Une adoption rapide, mais encore encadrée

Sur le terrain, l’adoption de l’IA, et notamment de l’IA agentique, s’accélère nettement, même si les déploiements restent encadrés dans les grandes organisations. « Les six derniers mois ont été extrêmement accélérés. On voit une vraie adoption démarrer », constate-t-il. Les usages se concentrent pour l’instant sur l’automatisation de processus ciblés, plus que sur des transformations radicales. « On est plutôt dans l’automatisation ciblée que dans des transformations radicales », ajoute-t-il. Les contraintes de conformité et de gouvernance continuent de freiner certaines initiatives, en particulier dans les environnements les plus régulés.

Le quantique, un risque déjà à anticiper

Enfin, un autre risque, plus discret mais déjà à l’œuvre, commence à émerger dans les réflexions des organisations : celui du quantique. « Des attaquants peuvent collecter des données aujourd’hui pour les déchiffrer plus tard », alerte Laurent Gelu. Cette logique, connue sous le nom de « harvest now, decrypt later », impose de repenser la protection des données sur le long terme. « Si une donnée a encore de la valeur dans 5 ou 10 ans, il faut la protéger dès maintenant », insiste-t-il. Si certains secteurs comme la finance ou la défense ont déjà engagé cette réflexion, la majorité des entreprises reste encore en phase d’observation.

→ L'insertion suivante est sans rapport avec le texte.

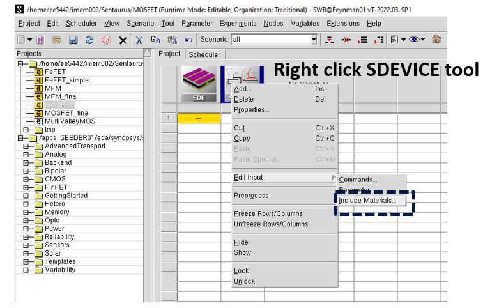Click the Cut scissors toolbar icon
This screenshot has width=499, height=308.
pos(139,40)
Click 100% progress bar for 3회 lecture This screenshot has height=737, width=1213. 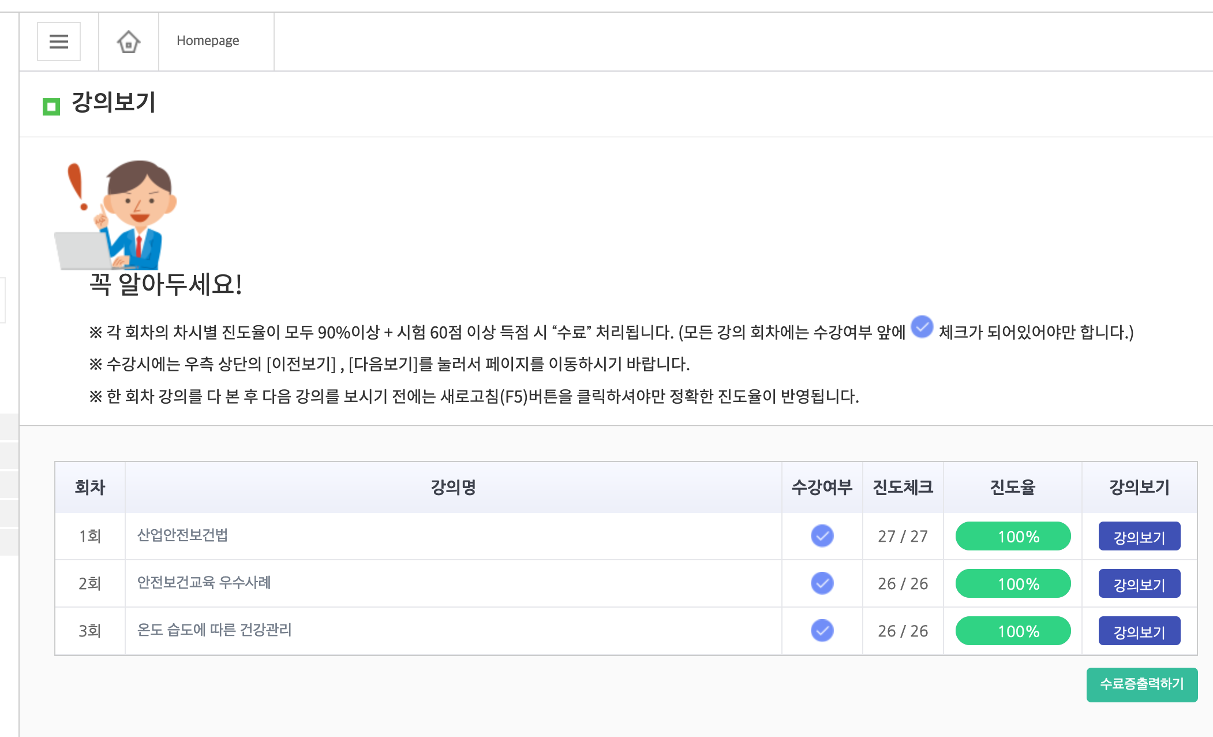tap(1013, 631)
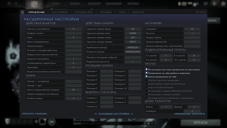The width and height of the screenshot is (227, 128).
Task: Switch to the 'Настройки' tab
Action: pos(60,12)
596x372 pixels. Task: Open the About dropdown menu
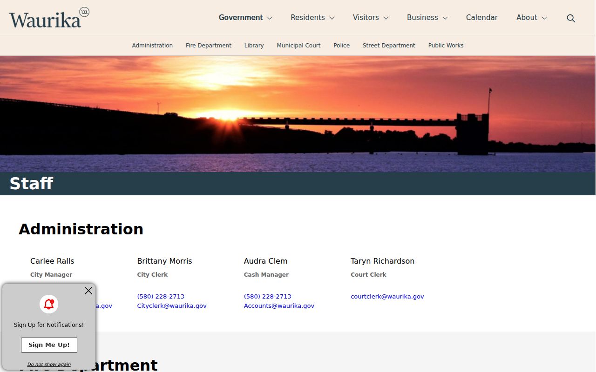click(x=532, y=18)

Garder la maîtrise face à l’accélération

Au-delà de ces évolutions, un point de vigilance s’impose. L’enthousiasme autour de l’IA ne doit pas conduire à un déséquilibre entre innovation et maîtrise des risques. « Il faut faire attention à ce que les projets IA n’aillent pas plus vite que la capacité des équipes sécurité à les gouverner », prévient-il. Le développement d’usages hors cadre, déjà observable dans certaines organisations, renforce ce besoin de pilotage.

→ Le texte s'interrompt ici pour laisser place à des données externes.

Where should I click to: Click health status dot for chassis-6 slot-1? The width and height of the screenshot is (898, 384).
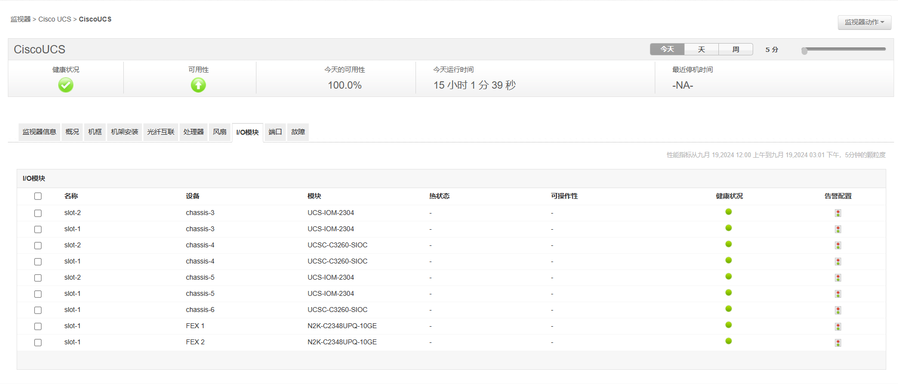pos(728,309)
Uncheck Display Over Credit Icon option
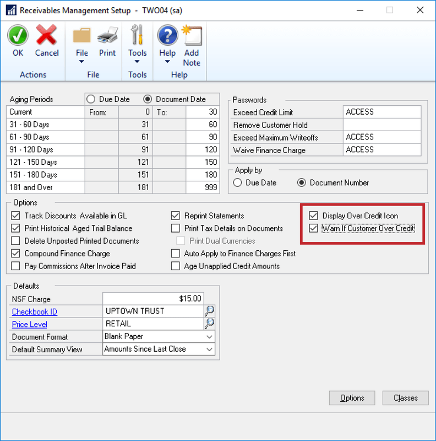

Dans un environnement où les attaques se multiplient et où les repères traditionnels s’effacent, la cybersécurité change de nature. Elle ne repose plus uniquement sur la capacité à empêcher, mais sur celle à encaisser, comprendre et rebondir. Et malgré la sophistication croissante des outils, une constante demeure. « À chaque fois qu’il y a un problème, il y a toujours quelque part un humain au milieu », conclut Laurent Gelu.